TASK PROMPT:
Reproduce the following lines verbatim.

INFORMATION PROVIDED:
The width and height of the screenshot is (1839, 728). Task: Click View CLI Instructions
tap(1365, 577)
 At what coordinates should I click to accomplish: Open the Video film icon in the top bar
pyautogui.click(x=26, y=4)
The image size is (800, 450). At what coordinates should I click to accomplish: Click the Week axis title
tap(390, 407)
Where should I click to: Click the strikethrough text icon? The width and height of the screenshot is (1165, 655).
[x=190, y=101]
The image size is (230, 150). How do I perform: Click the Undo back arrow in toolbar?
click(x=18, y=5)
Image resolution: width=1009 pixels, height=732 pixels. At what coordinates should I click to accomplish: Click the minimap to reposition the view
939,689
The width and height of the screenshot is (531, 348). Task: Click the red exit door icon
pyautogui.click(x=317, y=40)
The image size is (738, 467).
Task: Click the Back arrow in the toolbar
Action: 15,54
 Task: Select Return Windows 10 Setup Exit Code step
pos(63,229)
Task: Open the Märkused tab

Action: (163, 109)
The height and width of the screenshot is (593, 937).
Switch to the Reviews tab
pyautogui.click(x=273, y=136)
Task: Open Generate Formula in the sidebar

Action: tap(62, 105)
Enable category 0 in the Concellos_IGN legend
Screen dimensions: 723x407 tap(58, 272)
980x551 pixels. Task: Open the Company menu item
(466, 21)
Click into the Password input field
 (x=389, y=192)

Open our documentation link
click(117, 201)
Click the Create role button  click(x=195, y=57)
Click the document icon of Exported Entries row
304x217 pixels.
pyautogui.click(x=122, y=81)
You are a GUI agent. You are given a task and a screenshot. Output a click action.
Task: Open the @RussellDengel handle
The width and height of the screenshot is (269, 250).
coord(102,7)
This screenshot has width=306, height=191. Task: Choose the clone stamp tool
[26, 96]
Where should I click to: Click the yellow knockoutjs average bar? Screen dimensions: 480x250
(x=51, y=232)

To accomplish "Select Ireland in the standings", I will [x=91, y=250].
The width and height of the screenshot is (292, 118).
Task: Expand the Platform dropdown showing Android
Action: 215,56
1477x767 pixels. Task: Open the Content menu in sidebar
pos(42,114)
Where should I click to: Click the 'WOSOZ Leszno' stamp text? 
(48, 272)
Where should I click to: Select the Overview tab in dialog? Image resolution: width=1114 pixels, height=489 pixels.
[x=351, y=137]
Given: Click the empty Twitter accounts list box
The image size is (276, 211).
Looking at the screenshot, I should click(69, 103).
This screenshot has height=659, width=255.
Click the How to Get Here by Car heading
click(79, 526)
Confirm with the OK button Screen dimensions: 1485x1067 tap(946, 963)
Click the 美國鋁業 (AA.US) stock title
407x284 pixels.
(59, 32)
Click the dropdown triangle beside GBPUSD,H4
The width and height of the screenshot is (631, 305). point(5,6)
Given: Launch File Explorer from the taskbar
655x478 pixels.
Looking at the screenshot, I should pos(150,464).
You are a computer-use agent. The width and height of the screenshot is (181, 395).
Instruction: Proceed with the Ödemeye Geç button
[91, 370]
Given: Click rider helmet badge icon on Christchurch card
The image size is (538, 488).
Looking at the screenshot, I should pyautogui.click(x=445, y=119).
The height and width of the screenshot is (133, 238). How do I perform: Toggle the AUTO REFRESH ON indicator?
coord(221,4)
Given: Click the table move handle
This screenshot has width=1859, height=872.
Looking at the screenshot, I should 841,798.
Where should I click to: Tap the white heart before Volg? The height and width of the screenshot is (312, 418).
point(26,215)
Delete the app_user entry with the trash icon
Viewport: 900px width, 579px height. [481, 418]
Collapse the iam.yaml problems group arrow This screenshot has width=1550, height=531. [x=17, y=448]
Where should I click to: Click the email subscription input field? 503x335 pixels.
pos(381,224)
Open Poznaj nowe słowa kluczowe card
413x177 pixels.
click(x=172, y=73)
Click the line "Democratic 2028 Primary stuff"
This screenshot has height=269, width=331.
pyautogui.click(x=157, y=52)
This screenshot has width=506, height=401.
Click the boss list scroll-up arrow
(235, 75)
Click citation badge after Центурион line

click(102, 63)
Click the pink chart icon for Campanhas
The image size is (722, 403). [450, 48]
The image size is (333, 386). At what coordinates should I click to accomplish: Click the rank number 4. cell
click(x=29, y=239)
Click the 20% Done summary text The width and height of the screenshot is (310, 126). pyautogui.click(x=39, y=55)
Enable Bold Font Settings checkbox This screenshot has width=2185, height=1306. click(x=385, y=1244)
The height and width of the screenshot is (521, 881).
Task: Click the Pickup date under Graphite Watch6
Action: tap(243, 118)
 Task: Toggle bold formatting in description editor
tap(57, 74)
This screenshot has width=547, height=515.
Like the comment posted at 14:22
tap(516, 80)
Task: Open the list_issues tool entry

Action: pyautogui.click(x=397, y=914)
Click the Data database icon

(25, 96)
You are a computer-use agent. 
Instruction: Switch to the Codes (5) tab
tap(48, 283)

ANSWER BELOW:
The width and height of the screenshot is (1839, 728). Task: Click View CLI Instructions
tap(1365, 577)
 At what coordinates should I click to accomplish: Open the Video film icon in the top bar
pyautogui.click(x=26, y=4)
The image size is (800, 450). At what coordinates should I click to accomplish: Click the Week axis title
tap(390, 407)
Where should I click to: Click the strikethrough text icon? The width and height of the screenshot is (1165, 655).
[x=190, y=101]
The image size is (230, 150). How do I perform: Click the Undo back arrow in toolbar?
click(x=18, y=5)
Image resolution: width=1009 pixels, height=732 pixels. At what coordinates should I click to accomplish: Click the minimap to reposition the view
939,689
The width and height of the screenshot is (531, 348). Task: Click the red exit door icon
pyautogui.click(x=317, y=40)
The image size is (738, 467).
Task: Click the Back arrow in the toolbar
Action: 15,54
 Task: Select Return Windows 10 Setup Exit Code step
pos(63,229)
Task: Open the Märkused tab

Action: (163, 109)
The height and width of the screenshot is (593, 937).
Switch to the Reviews tab
pyautogui.click(x=273, y=136)
Task: Open Generate Formula in the sidebar

Action: tap(62, 105)
Enable category 0 in the Concellos_IGN legend
Screen dimensions: 723x407 tap(58, 272)
980x551 pixels. Task: Open the Company menu item
(466, 21)
Click into the Password input field
 (x=389, y=192)

Open our documentation link
click(117, 201)
Click the Create role button  click(x=195, y=57)
Click the document icon of Exported Entries row
304x217 pixels.
pyautogui.click(x=122, y=81)
You are a GUI agent. You are given a task and a screenshot. Output a click action.
Task: Open the @RussellDengel handle
The width and height of the screenshot is (269, 250).
coord(102,7)
This screenshot has width=306, height=191. Task: Choose the clone stamp tool
[26, 96]
Where should I click to: Click the yellow knockoutjs average bar? Screen dimensions: 480x250
(x=51, y=232)

To accomplish "Select Ireland in the standings", I will [x=91, y=250].
The width and height of the screenshot is (292, 118).
Task: Expand the Platform dropdown showing Android
Action: 215,56
1477x767 pixels. Task: Open the Content menu in sidebar
pos(42,114)
Where should I click to: Click the 'WOSOZ Leszno' stamp text? 
(48, 272)
Where should I click to: Select the Overview tab in dialog? Image resolution: width=1114 pixels, height=489 pixels.
[x=351, y=137]
Given: Click the empty Twitter accounts list box
The image size is (276, 211).
Looking at the screenshot, I should click(69, 103).
This screenshot has height=659, width=255.
Click the How to Get Here by Car heading
click(79, 526)
Confirm with the OK button Screen dimensions: 1485x1067 tap(946, 963)
Click the 美國鋁業 (AA.US) stock title
407x284 pixels.
(59, 32)
Click the dropdown triangle beside GBPUSD,H4
The width and height of the screenshot is (631, 305). point(5,6)
Given: Launch File Explorer from the taskbar
655x478 pixels.
Looking at the screenshot, I should pos(150,464).
You are a computer-use agent. The width and height of the screenshot is (181, 395).
Instruction: Proceed with the Ödemeye Geç button
[91, 370]
Given: Click rider helmet badge icon on Christchurch card
The image size is (538, 488).
Looking at the screenshot, I should pyautogui.click(x=445, y=119).
The height and width of the screenshot is (133, 238). How do I perform: Toggle the AUTO REFRESH ON indicator?
coord(221,4)
Given: Click the table move handle
This screenshot has width=1859, height=872.
Looking at the screenshot, I should 841,798.
Where should I click to: Tap the white heart before Volg? The height and width of the screenshot is (312, 418).
point(26,215)
Delete the app_user entry with the trash icon
Viewport: 900px width, 579px height. [481, 418]
Collapse the iam.yaml problems group arrow This screenshot has width=1550, height=531. [x=17, y=448]
Where should I click to: Click the email subscription input field? 503x335 pixels.
pos(381,224)
Open Poznaj nowe słowa kluczowe card
413x177 pixels.
click(x=172, y=73)
Click the line "Democratic 2028 Primary stuff"
This screenshot has height=269, width=331.
pyautogui.click(x=157, y=52)
This screenshot has width=506, height=401.
Click the boss list scroll-up arrow
(235, 75)
Click citation badge after Центурион line

click(102, 63)
Click the pink chart icon for Campanhas
The image size is (722, 403). [450, 48]
The image size is (333, 386). At what coordinates should I click to accomplish: Click the rank number 4. cell
click(x=29, y=239)
Click the 20% Done summary text The width and height of the screenshot is (310, 126). pyautogui.click(x=39, y=55)
Enable Bold Font Settings checkbox This screenshot has width=2185, height=1306. click(x=385, y=1244)
The height and width of the screenshot is (521, 881).
Task: Click the Pickup date under Graphite Watch6
Action: tap(243, 118)
 Task: Toggle bold formatting in description editor
tap(57, 74)
This screenshot has width=547, height=515.
Like the comment posted at 14:22
tap(516, 80)
Task: Open the list_issues tool entry

Action: pyautogui.click(x=397, y=914)
Click the Data database icon

(25, 96)
You are a computer-use agent. 
Instruction: Switch to the Codes (5) tab
tap(48, 283)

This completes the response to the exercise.